As explained in the Scintilla documentation, there are two basic strategies to write a lexer: state based and character based. The majority of lexers out there adopt a state based strategy for highlighting. Each one has its drawbacks:

  • In state based lexers, special characters are repeatedly looked for if they can appear within different states;
  • In character based lexers, one has to keep track of state to decide what to do with the character.

The choice of CSS has been dictated by pedagogy considerations. The lexer shows the basic elements of any internal lexer, with a syntax that has its own quirks, but not distractingly many.

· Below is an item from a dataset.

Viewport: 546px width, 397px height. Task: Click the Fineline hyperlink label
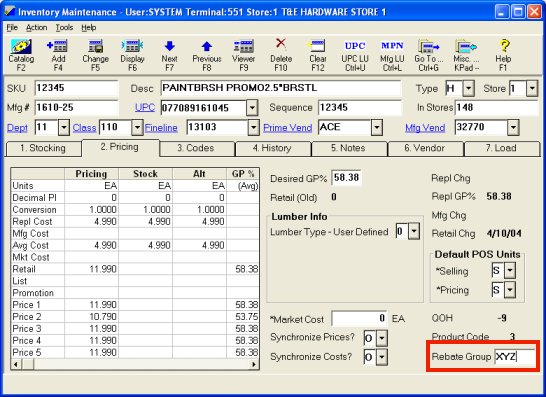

DISCLAIMER: this page exposes large portions of the source code in LexCSS.cxx, part of the Scintilla editing component by Neil Hodgson, with the intent of explaining how to design similar lexers, and facilitating said process. Such an exposure is seen as compatible with the GPL v2 license under which Scintilla is being released.

DISCLAIMER: While the page analyses code, it analyses working code, mostly legacy (pre v2.20 code more precisely), which is not always laid out and written like academic people would like. The code below does work and shows the logic to make a lexer. It does not intend to show how to write "good code" or "maintainable code". Not that there is a consensual definition of those either.

Standard headers

#include <stdlib.h>
#include <string.h>
#include <stdio.h>
#include <stdarg.h>
#include <assert.h>
#include <ctype.h>

Fixtures of many C programs.

#include "ILexer.h"
#include "Scintilla.h"
#include "SciLexer.h"
#include "PropSetSimple.h"
#include "WordList.h"
#include "LexAccessor.h"
#include "Accessor.h"
#include "StylerContext.h"
#include "CharacterSet.h"
#include "LexerModule.h"

While not all mandatory, these header files are very much standard. StylerContext is a helper class that encapsulates part of the Styler inner workings, so its use is recommended. PropSetSimple.h is very useful when using properties, which folding often does. CharacterSet.h enables to define ranges of characters as C++ objects, but it isn't much used either. Some other lexers make more extensive use of them.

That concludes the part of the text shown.